When Things Go Wrong (Debezium)
Points to Note
- Debezium only works with UTF-8 databases. If you are using a different encoding, you will need to change it to UTF-8 before enabling PG2K. If you change to another encoding after the connector is created, the connector will stop processing events.
- When a new connector is created, it connects to a Postgres database and reads a consistent snapshot of all of the schemas. This could be an expensive operation and cause load on both the source Postgres database and the target Kafka cluster. You should take care to choose tables and columns accordingly. More details available in the documentation.
- The “before” data in CDC events will only be populated for the parts of the table that are part of the
REPLICA IDENTITY. By default, in most situations, this means that only the primary key will be reflected in the “before” data. More details available in the documentation.
- Making changes to primary keys must be coordinated carefully to avoid issues with schema information. More details available in the documentation.
- CDC events are designed to be at least once delivery. You will need to build and configure your Kafka consumers to handle redundant CDC events gracefully.

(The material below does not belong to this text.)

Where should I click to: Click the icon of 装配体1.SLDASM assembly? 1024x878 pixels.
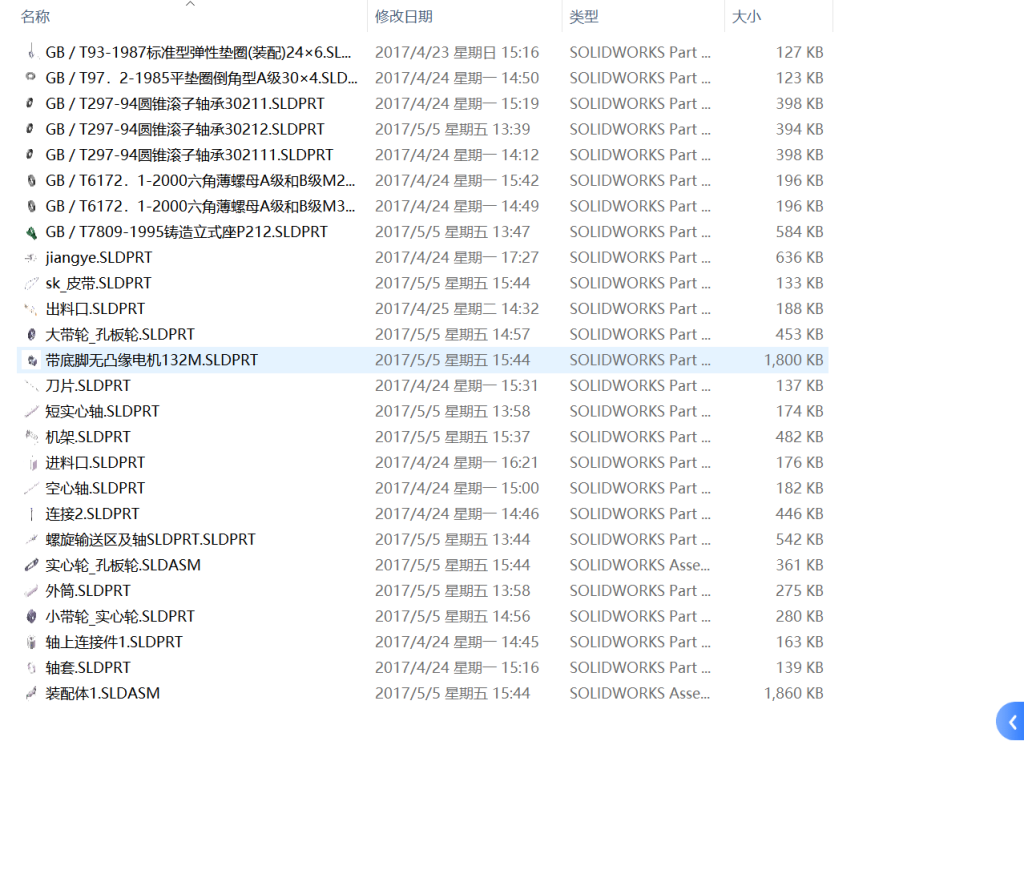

UPDATEevents, unchanged TOASTed values will have a placeholder
__debezium_unavailable_value. If you do not account for this, you might end up using the placeholder as if it were the real value. Find more details in the documentation.
- Database rows with very large amounts of data cannot be produced into Kafka messages if they exceed the maximum message size for the topic (default: 1 MB). These changes will be logged (internally), but the event will not be produced (silently).

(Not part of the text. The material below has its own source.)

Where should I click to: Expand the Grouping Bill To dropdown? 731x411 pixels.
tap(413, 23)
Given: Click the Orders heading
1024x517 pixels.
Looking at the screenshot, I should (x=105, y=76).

- Kafka topics are created with more than 1 partition. As a result, change events do not have global total ordering when being consumed. Change events for a specific row are totally ordered.
- If a connector stops replicating, the replication slot that tracks the connector’s progress will prevent WAL from being deleted. If the Postgres database runs out of disk for WAL, the database will stop entirely. Find more details in the documentation.
- Failures can occur for many reasons, leading the connector to stop. Some include a network partition, an AWS issue, a bug in Kafka Connect or Debezium, or an issue with our control plane. It is important that you monitor your database’s replication slots for these conditions.
- In certain failure modes, we may need to remove the replication slot to preserve the operational stability of the database. When conditions have cleared and the replication slot is created again, the connector will create a new replication slot and begin publishing events from that point of recovery. Change events that were not streamed to Kafka before the database went down will be lost.
- Connectors should not be left in a “paused” state for more than a few hours. Paused connectors will prevent WAL from being deleted, which can put the primary database at risk. It is better to destroy the connector than to leave it paused for a long period.
- Change events that occur while a connector is paused are not guaranteed to make it into Kafka. In the event of a failover (due to a system failure or a scheduled maintenance), change events after the connector was paused will be lost.
- Deleting a table will tombstone the corresponding Kafka topic, but not destroy it.
- If you deprovision a connector, we will not deprovision the associated Kafka topics. If you want to remove this data, then you must delete these topics yourself using the CLI:
heroku kafka:topics:destroy <topic_name> --app <app_name>. Find more details in the documentation.